A large boom rang out – a warning shot from an Israeli drone watching overhead – and residents were sent scurrying. Shur hurriedly put the bird cages on the back of his bike as the civil defence cried out for people to leave the evacuated zone, all too familiar with the Israeli airstrikes that follow its warning shots. If Adraee’s X post would not keep them out of their homes, Israeli bombs would.
“There is something mind-controlling about what they’re doing now. They’re displacing the population just by giving orders, it’s warfare by other means,” said Nadim Houry, the executive director of the Arab Reform Initiative and the former Lebanon researcher for Human Rights Watch during the 2006 war.
Over the last year, Tyre had been a refuge for thousands of people displaced by Israel-Hezbollah fighting along the border. During the 2006 Israel-Hezbollah war, it played a similar role, hosting internally displaced people, humanitarians and journalists who relied on it as a safe zone.
Now, Tyre was no longer safe. The day after Israel issued its evacuation order, the city was almost entirely empty.
Burnt-out cars, flipped upside down by the force of a blast, lined the main thoroughfare of the city. Distant thuds announced Israeli airstrikes, and the occasional volley of a dozen outgoing Katyushas, the rockets popping and flaring up before accelerating and disappearing into the sky, was Hezbollah’s reply. Where beachgoers would usually lounge were journalists and a row of cameras pointed at Lebanon’s snaking coastline, with plumes of smoke where Israeli bombs dropped visible under Tyre’s clear blue sky.
Israel has said its evacuation orders are meant to minimise civilian harm and claims that it is one of the world’s only militaries to issue them in advance of strikes. However, in many of Israel’s deadliest strikes on Lebanon, there were no warnings issued, prompting questions about the purpose of the evacuation orders if not to reduce civilian deaths.
An Israeli strike in front of Rafik Hariri university hospital in Beirut, which killed 18 and wounded 60 on Monday, happened without any warning. The 45 residents of Ain el-Delb, near Saida, killed in an Israeli strike on 28 September were also given no evacuation orders.
“Evacuation orders are supposed to be for legitimate targets, but right now it’s not even clear if they’re legitimate targets … Israel has taken the principles of international law and turned them on their heads,” Houry said.
Despite the evacuation orders and constant airstrikes, some residents of Tyre have decided to stay behind.
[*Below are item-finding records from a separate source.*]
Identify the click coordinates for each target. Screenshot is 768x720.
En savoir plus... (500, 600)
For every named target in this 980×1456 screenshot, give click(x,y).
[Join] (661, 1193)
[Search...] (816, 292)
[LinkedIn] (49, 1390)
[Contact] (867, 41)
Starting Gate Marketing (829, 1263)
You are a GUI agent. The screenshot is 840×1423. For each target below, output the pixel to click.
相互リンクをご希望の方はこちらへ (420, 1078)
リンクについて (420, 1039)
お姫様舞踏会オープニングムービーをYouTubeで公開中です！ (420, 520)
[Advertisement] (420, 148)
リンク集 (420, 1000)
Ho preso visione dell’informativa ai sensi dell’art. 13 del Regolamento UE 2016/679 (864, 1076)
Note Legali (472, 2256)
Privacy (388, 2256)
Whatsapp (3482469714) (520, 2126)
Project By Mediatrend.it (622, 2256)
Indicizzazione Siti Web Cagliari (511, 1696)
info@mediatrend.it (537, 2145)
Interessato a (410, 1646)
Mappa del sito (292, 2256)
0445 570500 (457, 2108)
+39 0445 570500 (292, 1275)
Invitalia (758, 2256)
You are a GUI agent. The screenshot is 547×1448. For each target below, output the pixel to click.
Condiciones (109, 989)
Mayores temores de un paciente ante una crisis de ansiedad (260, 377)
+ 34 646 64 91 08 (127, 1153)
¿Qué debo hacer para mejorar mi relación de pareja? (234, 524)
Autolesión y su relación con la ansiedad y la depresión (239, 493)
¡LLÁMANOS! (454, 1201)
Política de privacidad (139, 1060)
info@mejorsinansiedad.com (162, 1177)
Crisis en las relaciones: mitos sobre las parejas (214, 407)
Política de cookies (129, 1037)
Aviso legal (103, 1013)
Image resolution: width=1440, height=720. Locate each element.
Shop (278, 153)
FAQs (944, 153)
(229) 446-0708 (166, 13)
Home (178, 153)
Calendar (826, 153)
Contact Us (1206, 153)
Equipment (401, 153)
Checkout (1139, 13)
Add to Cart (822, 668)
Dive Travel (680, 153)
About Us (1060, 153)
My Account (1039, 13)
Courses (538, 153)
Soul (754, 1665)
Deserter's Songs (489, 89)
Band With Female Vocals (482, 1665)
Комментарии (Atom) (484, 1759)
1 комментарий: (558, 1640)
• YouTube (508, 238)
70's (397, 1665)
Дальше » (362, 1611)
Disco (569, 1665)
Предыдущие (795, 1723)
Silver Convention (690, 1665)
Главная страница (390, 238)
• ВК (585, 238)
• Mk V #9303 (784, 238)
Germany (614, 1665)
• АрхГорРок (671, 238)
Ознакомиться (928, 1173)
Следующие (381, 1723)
Hassan Dbouk, the head of the Union of Tyre Municipalities, remains in his office, overseeing the distribution of humanitarian aid to those who are left in the city.
Dbouk has received two phone calls from Israeli officers urging him to evacuate. One of the calls lasted 20 minutes. “I said to him: ‘Why are you targeting civilians? We lost four employees of the municipality already.’ He simply said: ‘For that reason I’m calling you to leave.’ Everyone has got calls, now we stopped answering,” Dbouk said.
Dbouk recounted the parable of the valley of the ants, present in both the Qur’an and the Torah. In the legend, King Solomon leads an army towards a valley filled with ants. Hearing the ground tremble before the advancing soldiers, the ants urge one another to flee so that they are not crushed underfoot.
“Solomon heard the ants and started smiling. He told his army to stop, so that the ants would have time to get to their homes. Why doesn’t Israel do the same?”, Dbouk asked.